--- Data to use Enclosed Below ---
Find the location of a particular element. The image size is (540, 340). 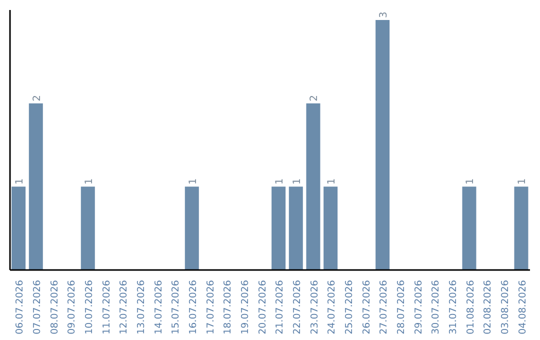

data-label: 3 is located at coordinates (384, 15).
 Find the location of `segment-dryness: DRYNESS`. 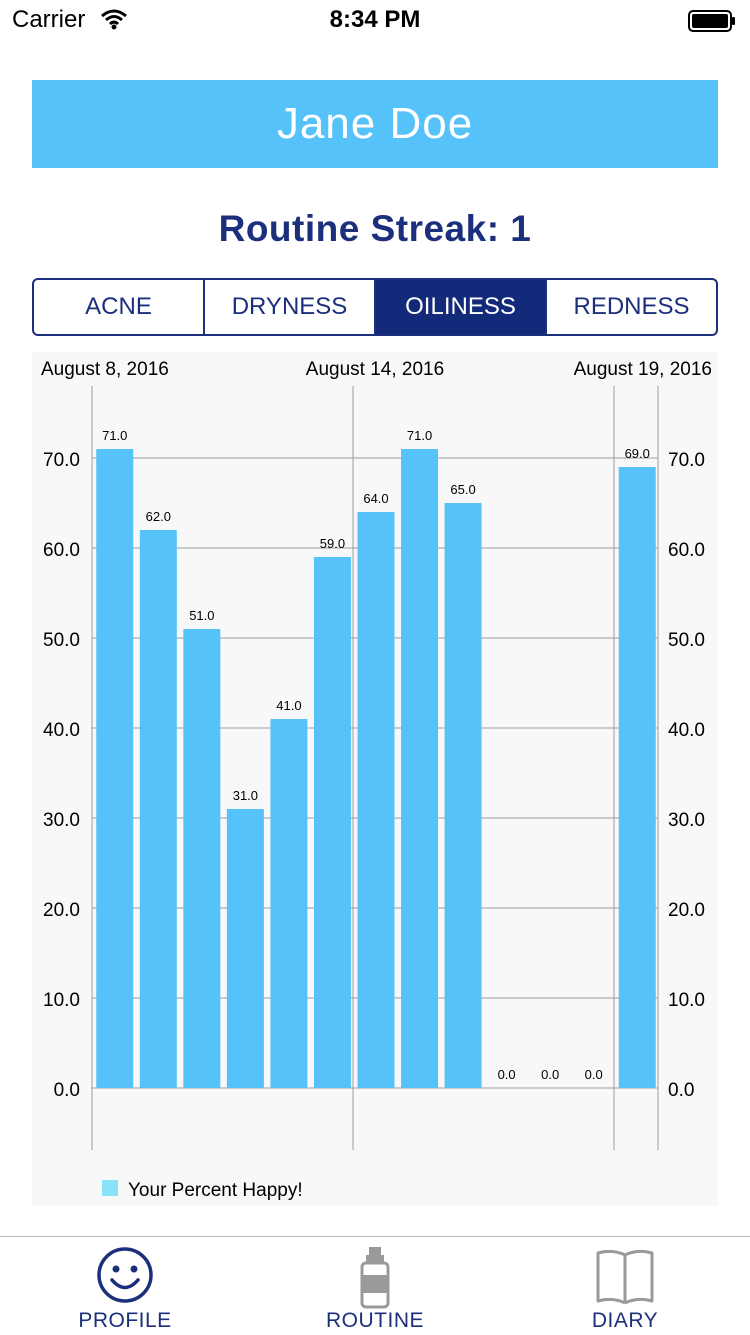

segment-dryness: DRYNESS is located at coordinates (290, 307).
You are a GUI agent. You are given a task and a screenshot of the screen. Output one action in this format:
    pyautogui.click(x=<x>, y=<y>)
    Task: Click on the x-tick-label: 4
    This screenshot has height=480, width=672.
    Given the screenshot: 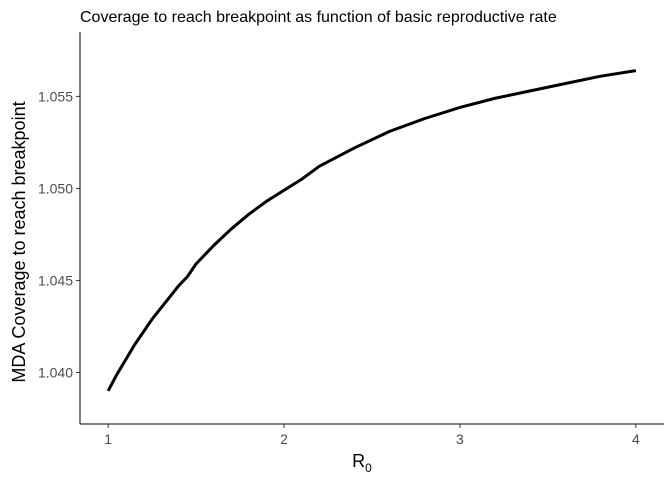 What is the action you would take?
    pyautogui.click(x=636, y=439)
    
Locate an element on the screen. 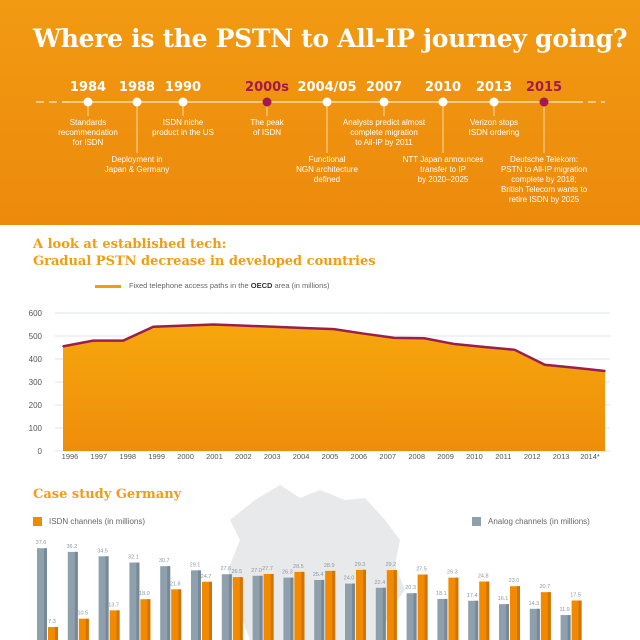 This screenshot has width=640, height=640. isdn-swatch is located at coordinates (38, 522).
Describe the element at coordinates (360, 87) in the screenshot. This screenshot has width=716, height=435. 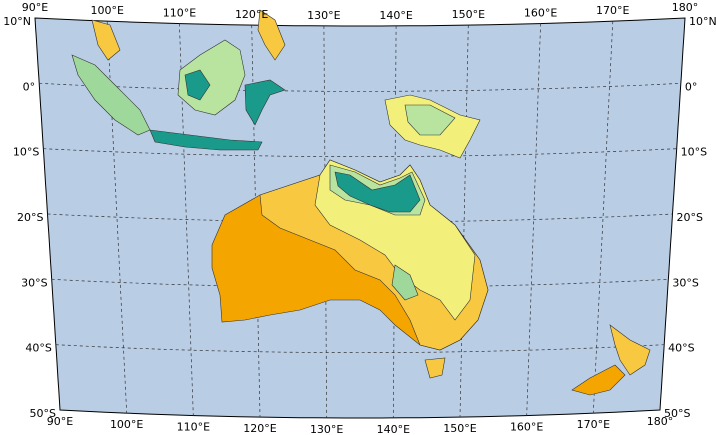
I see `parallel` at that location.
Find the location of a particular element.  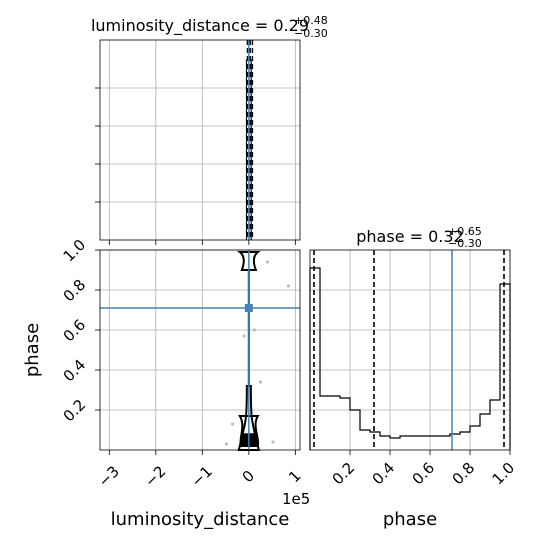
--- End of Enclosed Data to use ---
Work to be completed
Could you replace "screenshot" with "screen capture" in everything from the line containing "Describe the element" down to the end of the records, change nothing else, and leave the pictures out?

Solution to this problem
Describe the element at coordinates (360, 87) in the screen capture. This screen capture has width=716, height=435. 
I see `parallel` at that location.
Find the location of a particular element.  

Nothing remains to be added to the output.